▶ [Data records]:
────────────────────────────────────────

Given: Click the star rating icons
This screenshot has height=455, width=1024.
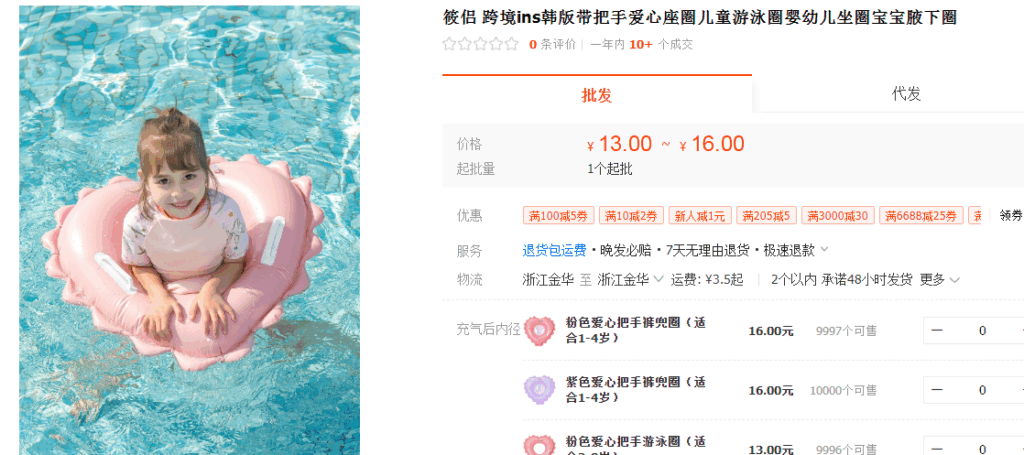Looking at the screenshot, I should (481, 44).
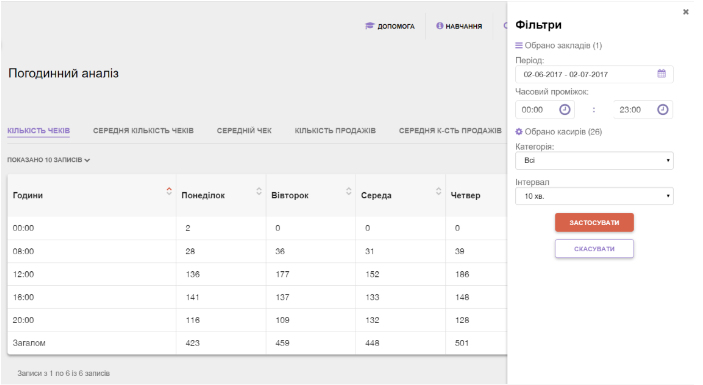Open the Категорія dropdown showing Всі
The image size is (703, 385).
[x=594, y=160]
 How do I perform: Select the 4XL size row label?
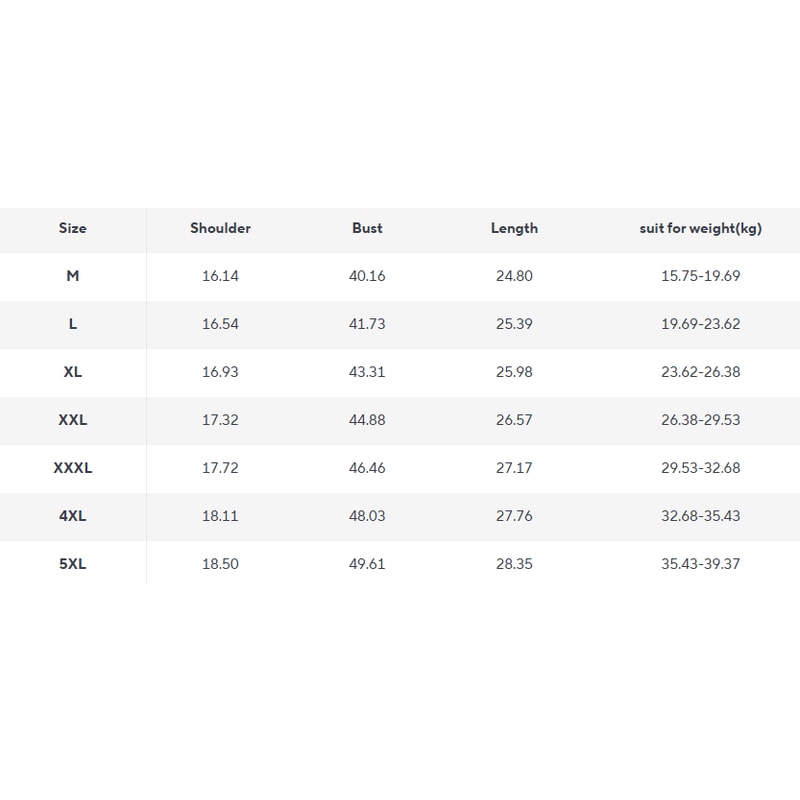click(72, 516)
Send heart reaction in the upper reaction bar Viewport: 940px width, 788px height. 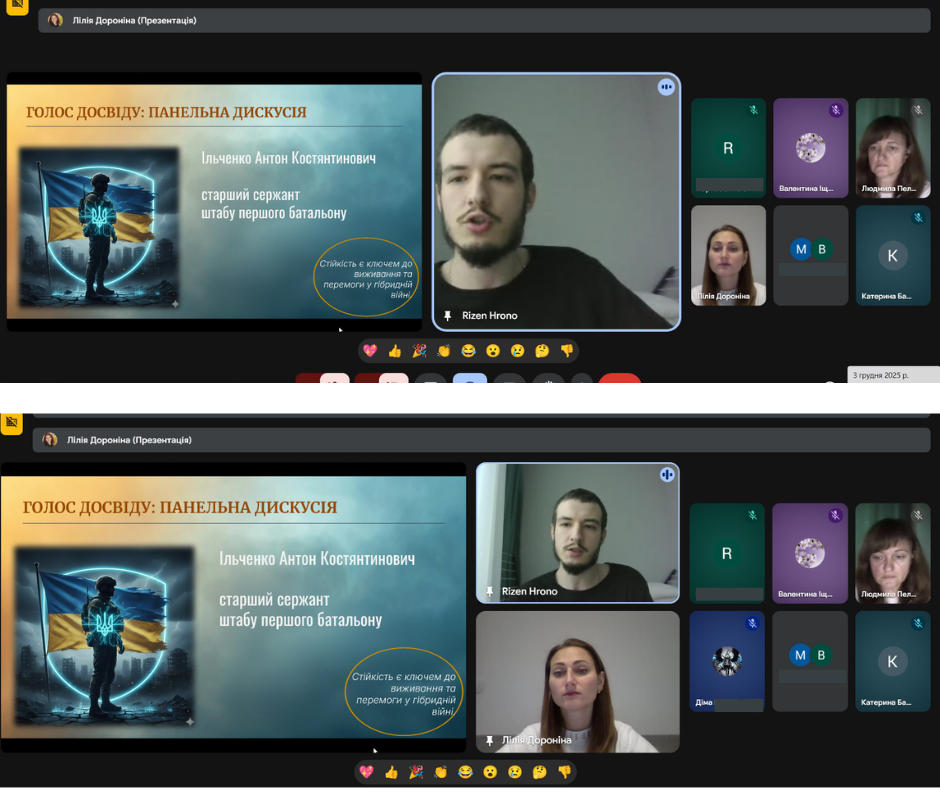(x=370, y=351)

────────────────────────────────────────

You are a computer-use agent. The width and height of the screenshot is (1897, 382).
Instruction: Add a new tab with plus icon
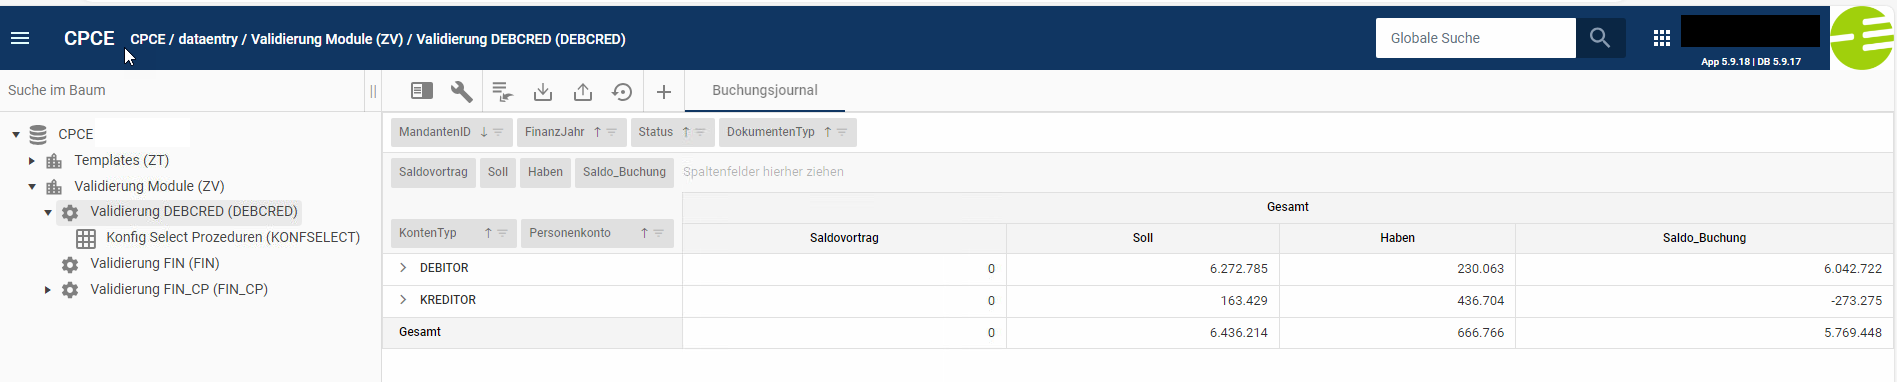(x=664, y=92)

────────────────────────────────────────

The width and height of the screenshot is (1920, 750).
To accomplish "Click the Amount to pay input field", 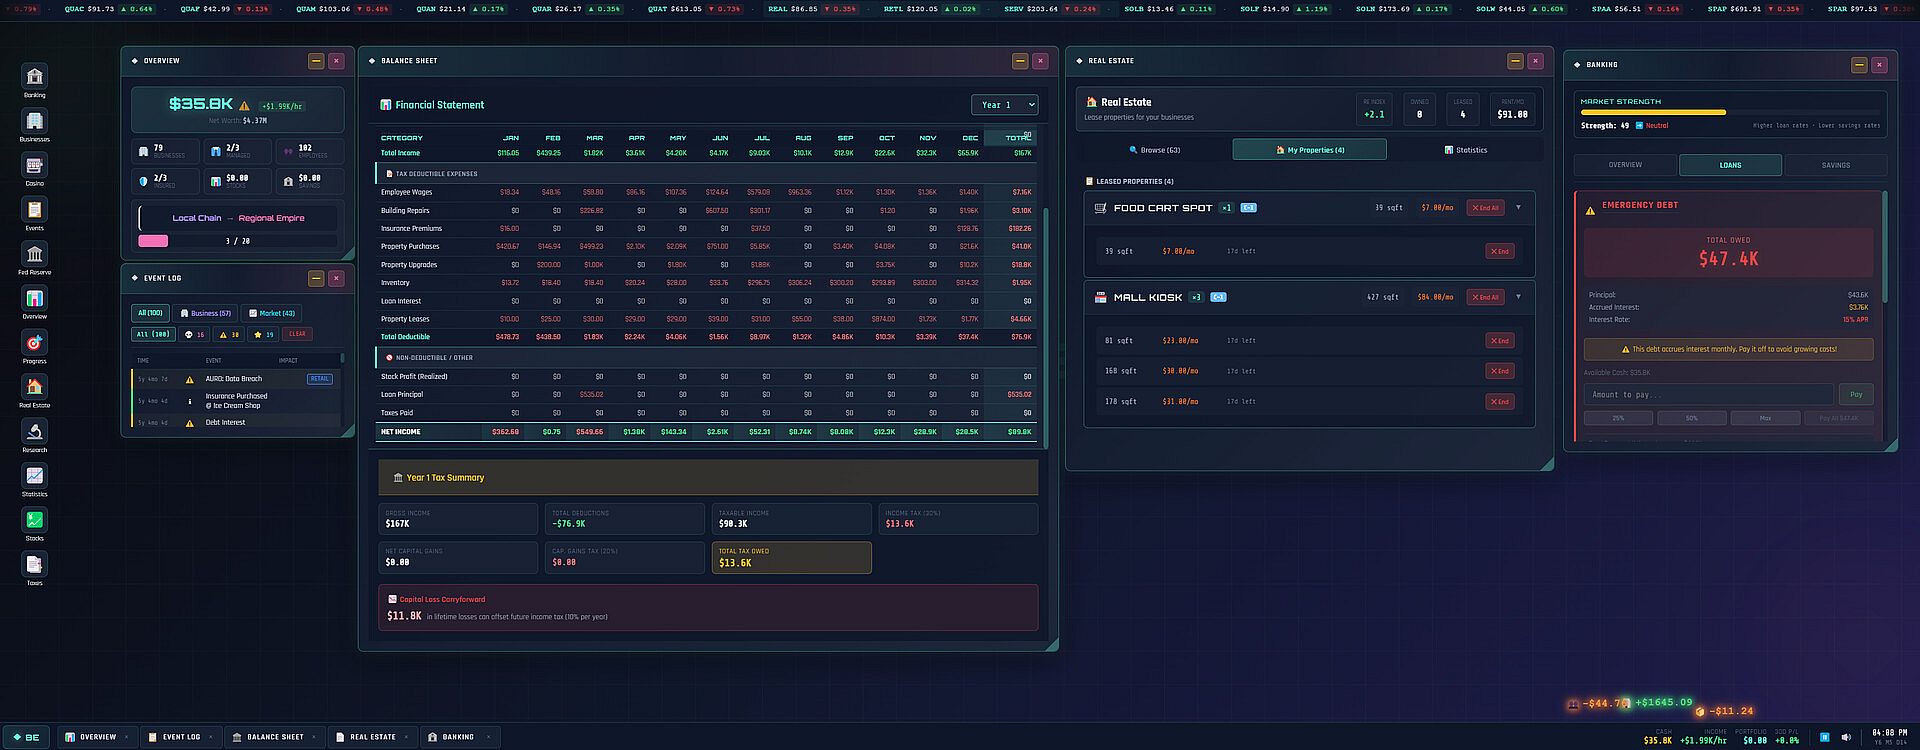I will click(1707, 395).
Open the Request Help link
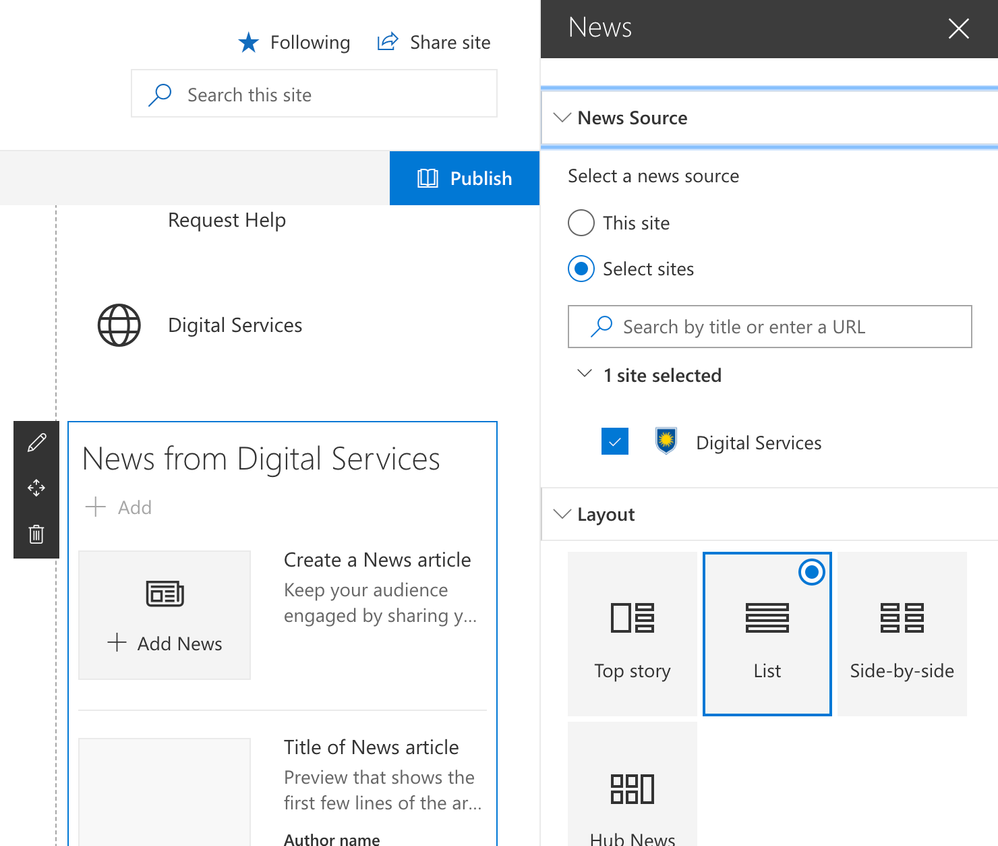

────────────────────────────────────────

▶ [Work to be completed]:
List every line of the items above that contains the word "size", treating case as significant.

▶ [Solution to this task]:
The image size is (703, 385).
 How do I perform: Select the 4XL size row label?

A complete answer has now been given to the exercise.